List:       htmlunit-develop
Subject:    [HtmlUnit] [ htmlunit-Feature Requests-2962074 ] Get HtmlUnit to
From:       "SourceForge.net" <noreply () sourceforge ! net>
Date:       2010-03-31 15:18:11
Message-ID: E1NwzgJ-0002Bp-4b () sfs-web-7 ! v29 ! ch3 ! sourceforge ! com
[Download RAW message or body]

Feature Requests item #2962074, was opened at 2010-03-02 10:03
Message generated for change (Comment added) made by amitmanjhi
You can respond by visiting: 
https://sourceforge.net/tracker/?func=detail&atid=448269&aid=2962074&group_id=47038

Please note that this message will contain a full copy of the comment thread,
including the initial issue submission, for this request,
not just the latest update.
Category: None
Group: None
Status: Open
Priority: 5
Private: No
Submitted By: Amit Manjhi (amitmanjhi)
Assigned to: Nobody/Anonymous (nobody)
Summary: Get HtmlUnit to run on Google App Engine (GAE)

Initial Comment:
There are several restrictions GAE places that prevent a vanilla HtmlUnit from \
running on GAE. Specifically, no threads can be started on GAE. GAE also does not \
allow many classes, such as URLStreamHandler, Applets etc. 

I have a somewhat hacky solution to get HtmlUnit to run on GAE. It builds on the \
                dethreading patch, and has 3 main changes: 
-- the EventLoop does not start a thread. Instead, it just accumulates jobs. When the \
                main thread calls pumpEventLoop (long timeout)
-- An appEngine compatible implementation of WebConnection called \
                UrlFetchWebConnection.
-- A hack to avoid the use of URLHandler. I rewrite "javascript:<data>" url as \
"http://javascript/<data>" and then in UrlFetchWebConnection, I return the \
appropriate response.  
In addition, I had to change some of the variables in WebClient.java, so that they \
are not statically initialized. I have attached a patch against a "recent version" of \
my dethreading patch, just to get the discussion started.
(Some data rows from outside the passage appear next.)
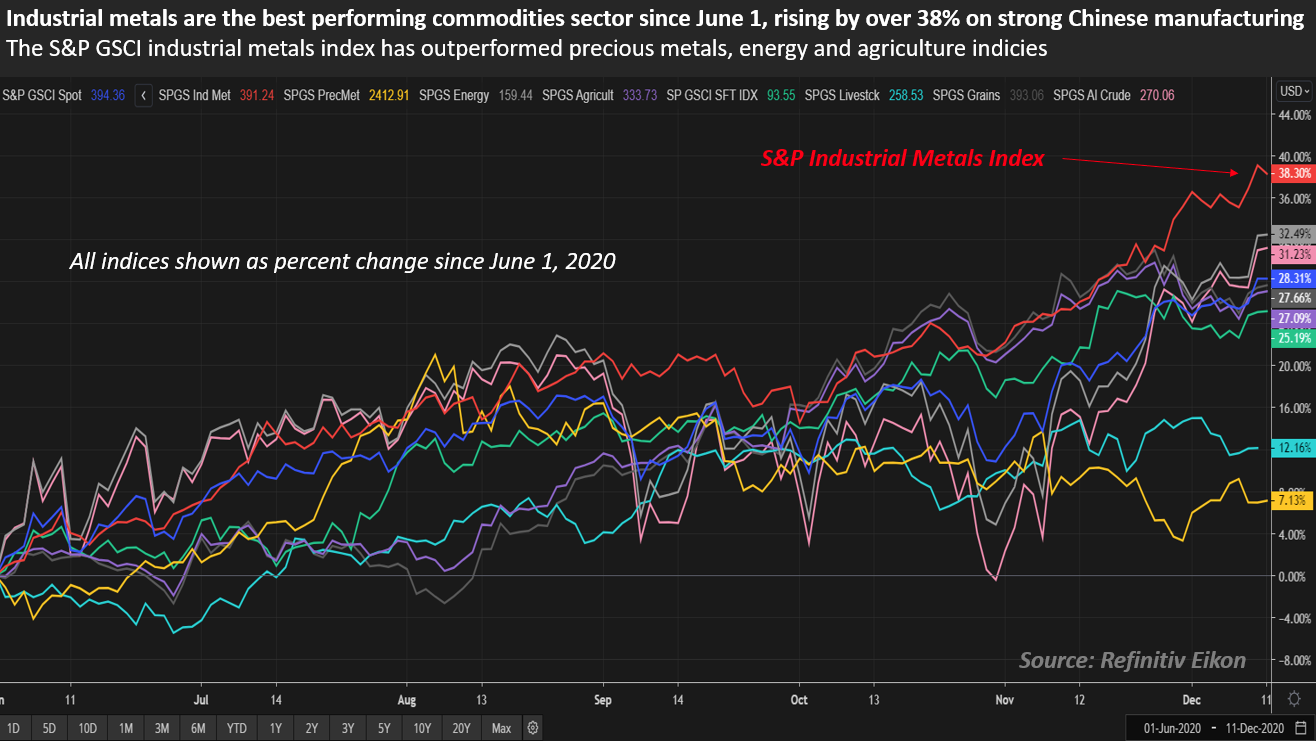Switch to the 6M time range
This screenshot has width=1316, height=741.
click(198, 727)
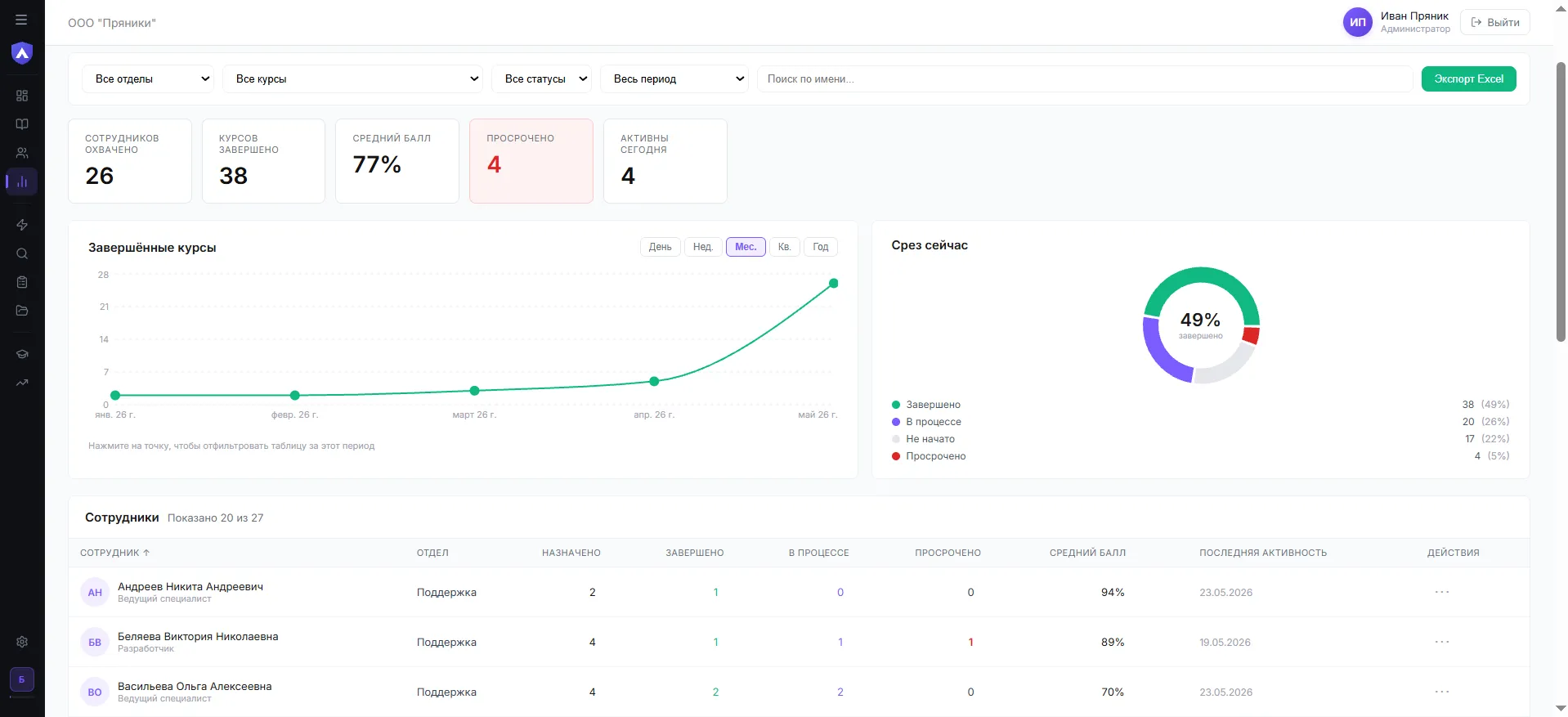Open the folder icon in sidebar
1568x717 pixels.
(x=22, y=311)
----------------------------------------------------------------------

> Comment By: Amit Manjhi (amitmanjhi)
Date: 2010-03-31 08:18

Message:
Marc: I will take a look at the changes and update the patch.

Wouldn't HttpWebConnection fail because it tries to load the
java.lang.Thread class somewhere?

----------------------------------------------------------------------

Comment By: Marc Guillemot (mguillem)
Date: 2010-03-29 03:29

Message:
I've committed a fix to avoid NoClassDefFoundError for URLStreamHandler and
uses a hack similar to the one of your patch for javascript, about and data
urls BUT without the need to change WebClient.URL_ABOUT_BLANK or to make
any change that would modify the normal behaviour of HtmlUnit.
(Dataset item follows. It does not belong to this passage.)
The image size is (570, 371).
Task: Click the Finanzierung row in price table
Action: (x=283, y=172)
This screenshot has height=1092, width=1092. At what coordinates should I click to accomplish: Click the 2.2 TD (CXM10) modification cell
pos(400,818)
Can you take these changes into account and simplify your patch?

I'd like to continue step by step, with dedicated tests all the time. The
next problem with HtmlUnit on GAE is now that the HttpWebConnection starts
a thread. My plan is to write a test that reproduces this problem and then
to use the web connection of your patch. I don't know when I'll be able to
work. If you provide a patch for that, it could go faster.

----------------------------------------------------------------------

Comment By: Amit Manjhi (amitmanjhi)
Date: 2010-03-26 12:10

Message:
Marc: I looked at r5610. It is a great approach for testing appEngine
compatibility.  Looking forward to the rest of the patch. 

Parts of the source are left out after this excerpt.